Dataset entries
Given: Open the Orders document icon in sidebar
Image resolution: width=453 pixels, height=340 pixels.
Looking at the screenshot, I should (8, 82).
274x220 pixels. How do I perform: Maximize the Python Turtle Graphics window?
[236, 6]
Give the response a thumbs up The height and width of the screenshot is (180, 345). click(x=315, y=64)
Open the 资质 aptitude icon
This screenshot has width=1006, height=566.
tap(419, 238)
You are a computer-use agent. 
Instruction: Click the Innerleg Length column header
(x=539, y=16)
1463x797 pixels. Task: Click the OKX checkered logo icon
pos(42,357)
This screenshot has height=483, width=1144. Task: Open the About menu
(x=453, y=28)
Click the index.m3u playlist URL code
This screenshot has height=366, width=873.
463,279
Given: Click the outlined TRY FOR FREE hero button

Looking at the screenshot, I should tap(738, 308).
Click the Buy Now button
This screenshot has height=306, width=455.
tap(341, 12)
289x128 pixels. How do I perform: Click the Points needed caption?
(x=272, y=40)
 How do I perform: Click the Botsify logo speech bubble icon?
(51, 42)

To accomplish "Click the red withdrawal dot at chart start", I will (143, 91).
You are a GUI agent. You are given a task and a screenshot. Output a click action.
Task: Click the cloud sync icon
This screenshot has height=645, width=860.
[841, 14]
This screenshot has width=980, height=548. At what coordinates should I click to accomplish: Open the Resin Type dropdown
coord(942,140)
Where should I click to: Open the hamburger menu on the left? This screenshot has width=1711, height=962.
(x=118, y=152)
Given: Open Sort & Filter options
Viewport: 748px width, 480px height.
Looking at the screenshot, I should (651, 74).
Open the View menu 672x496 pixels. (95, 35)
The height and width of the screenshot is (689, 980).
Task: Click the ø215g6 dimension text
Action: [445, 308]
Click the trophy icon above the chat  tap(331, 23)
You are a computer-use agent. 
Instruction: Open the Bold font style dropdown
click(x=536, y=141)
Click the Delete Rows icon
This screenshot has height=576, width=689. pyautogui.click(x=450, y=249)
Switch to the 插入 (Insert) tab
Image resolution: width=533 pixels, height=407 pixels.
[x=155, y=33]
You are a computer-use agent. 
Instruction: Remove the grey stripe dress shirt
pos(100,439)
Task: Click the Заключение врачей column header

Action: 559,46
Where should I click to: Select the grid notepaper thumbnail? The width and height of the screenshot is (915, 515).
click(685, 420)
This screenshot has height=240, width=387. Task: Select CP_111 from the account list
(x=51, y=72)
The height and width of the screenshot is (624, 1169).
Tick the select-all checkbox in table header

__Action item__.
Every record above belongs in the answer, reproduced exactly.

__Exercise answer__.
Given: Open the Orders document icon in sidebar
Image resolution: width=453 pixels, height=340 pixels.
Looking at the screenshot, I should (8, 82).
274x220 pixels. How do I perform: Maximize the Python Turtle Graphics window?
[236, 6]
Give the response a thumbs up The height and width of the screenshot is (180, 345). click(x=315, y=64)
Open the 资质 aptitude icon
This screenshot has width=1006, height=566.
tap(419, 238)
You are a computer-use agent. 
Instruction: Click the Innerleg Length column header
(x=539, y=16)
1463x797 pixels. Task: Click the OKX checkered logo icon
pos(42,357)
This screenshot has height=483, width=1144. Task: Open the About menu
(x=453, y=28)
Click the index.m3u playlist URL code
This screenshot has height=366, width=873.
463,279
Given: Click the outlined TRY FOR FREE hero button

Looking at the screenshot, I should tap(738, 308).
Click the Buy Now button
This screenshot has height=306, width=455.
tap(341, 12)
289x128 pixels. How do I perform: Click the Points needed caption?
(x=272, y=40)
 How do I perform: Click the Botsify logo speech bubble icon?
(51, 42)

To accomplish "Click the red withdrawal dot at chart start", I will (143, 91).
You are a GUI agent. You are given a task and a screenshot. Output a click action.
Task: Click the cloud sync icon
This screenshot has height=645, width=860.
[841, 14]
This screenshot has width=980, height=548. At what coordinates should I click to accomplish: Open the Resin Type dropdown
coord(942,140)
Where should I click to: Open the hamburger menu on the left? This screenshot has width=1711, height=962.
(x=118, y=152)
Given: Open Sort & Filter options
Viewport: 748px width, 480px height.
Looking at the screenshot, I should (651, 74).
Open the View menu 672x496 pixels. (95, 35)
The height and width of the screenshot is (689, 980).
Task: Click the ø215g6 dimension text
Action: [445, 308]
Click the trophy icon above the chat  tap(331, 23)
You are a computer-use agent. 
Instruction: Open the Bold font style dropdown
click(x=536, y=141)
Click the Delete Rows icon
This screenshot has height=576, width=689. pyautogui.click(x=450, y=249)
Switch to the 插入 (Insert) tab
Image resolution: width=533 pixels, height=407 pixels.
[x=155, y=33]
You are a computer-use agent. 
Instruction: Remove the grey stripe dress shirt
pos(100,439)
Task: Click the Заключение врачей column header

Action: 559,46
Where should I click to: Select the grid notepaper thumbnail? The width and height of the screenshot is (915, 515).
click(685, 420)
This screenshot has height=240, width=387. Task: Select CP_111 from the account list
(x=51, y=72)
The height and width of the screenshot is (624, 1169).
Tick the select-all checkbox in table header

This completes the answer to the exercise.